Last year, new-age companies listed on Indian exchanges raised approximately Rs 36,000 crore through IPOs. This provided meaningful liquidity to founders, early investors, and employees. Listings of companies such as Ather Energy, Urban Company, Lenskart, Meesho, Groww, PhysicsWallah, and Pine Labs made it one of the most active years for Indian tech IPOs.

Changing Face of Venture Capital and Selective Capital

The outlook of venture capital investors in the Indian startup ecosystem has also evolved. The era of ‘growth at all costs’ is gradually fading, with investors now backing only those companies that demonstrate strong business fundamentals and a visible path to profitability. This phase is increasingly being referred to as the era of selective capital.
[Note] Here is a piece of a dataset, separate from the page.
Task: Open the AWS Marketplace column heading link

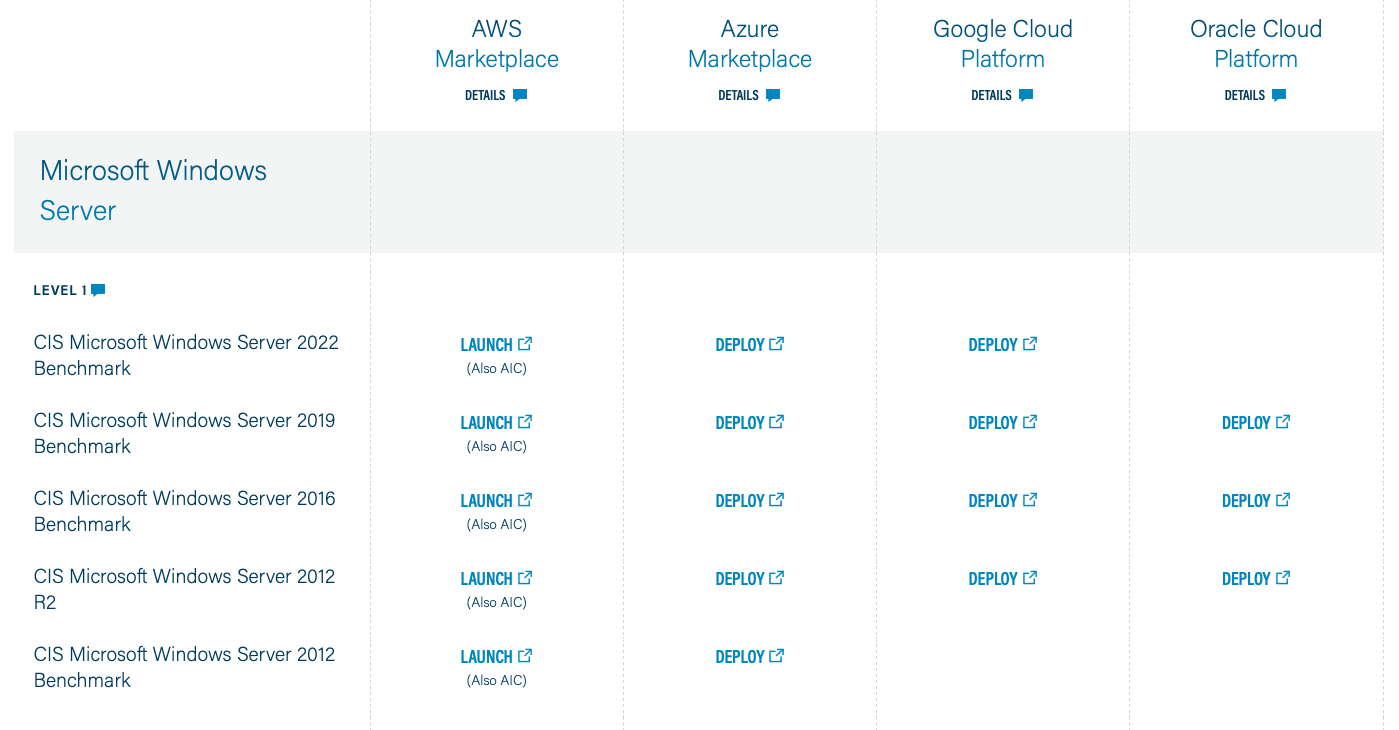Action: 496,44
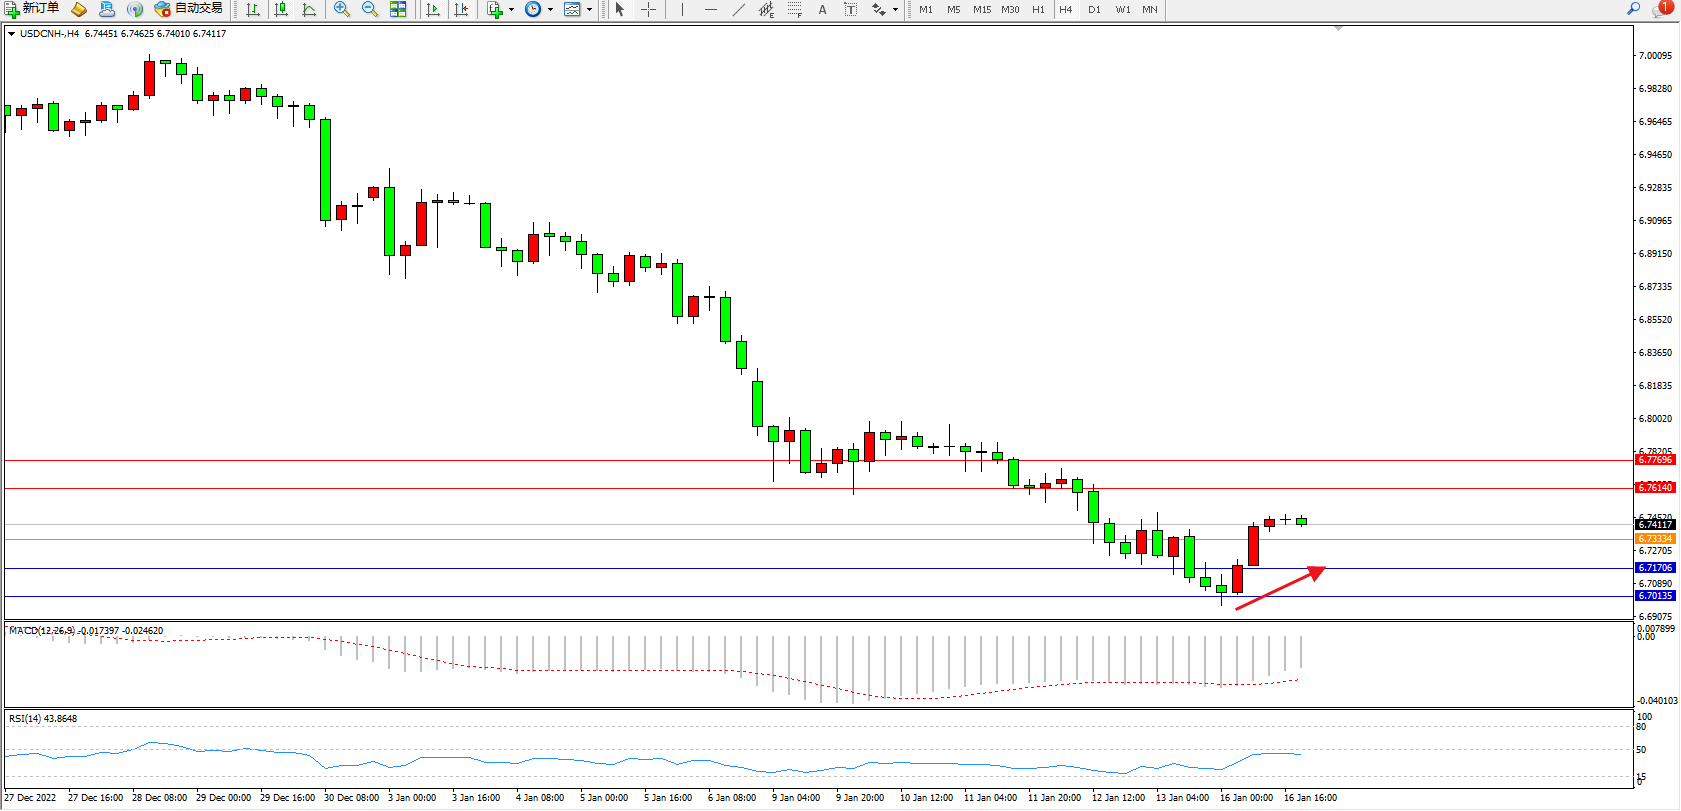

The data reflects this transition clearly. Venture capital investments in India stood at around USD 2 billion in 2012 and surged to nearly USD 40 billion during the post-Covid period. However, funding levels dropped sharply thereafter, halving in 2022 and declining further to around USD 10 billion in 2023. In this tighter private funding environment, IPOs have emerged as a more viable capital-raising route for mid-sized startups.

What Does This Mean for Investors?

For investors, particularly retail participants, this trend presents both opportunities and risks, though the positives appear more prominent. When companies list before reaching unicorn valuations, retail investors get the opportunity to participate in their growth journey at an earlier stage. In the past, a significant portion of value creation occurred in the private phase, benefiting PE and VC investors, leaving limited upside once companies eventually went public.

The increasing number of IPOs from mid-sized startups also adds diversification to the market, offering investors a broader set of choices. Moreover, once listed, these companies operate under greater public scrutiny, leading to improved transparency and governance standards. That said, investors must remain cautious. Many startups have reported losses for extended periods, making it essential to closely evaluate business models, financial health, and long-term growth prospects before investing.

What’s Next?

The IPO pipeline for new-age companies in 2026 appears as busy as the previous year. Companies such as PhonePe, Zepto, Oyo, boAt, Infra.Market, and Shadowfax are expected to collectively raise around Rs 50,000 crore from the public markets through a mix of fresh issues and offers for sale. This reinforces the idea that IPOs have become a key fundraising avenue for tech-led and digital-first businesses.

However, sustaining this momentum may prove challenging. Market participants believe that future IPO activity will largely depend on broader market conditions and investor risk appetite, especially for companies that are still loss-making or have only recently achieved profitability. Public market investors have become increasingly selective about valuations, cash flows, and post-listing performance. This heightened scrutiny is likely to further reinforce the importance of quality, discipline, and financial prudence in the 2026 IPO landscape.

*The companies mentioned in the article are for information purposes only. This is not investment advice.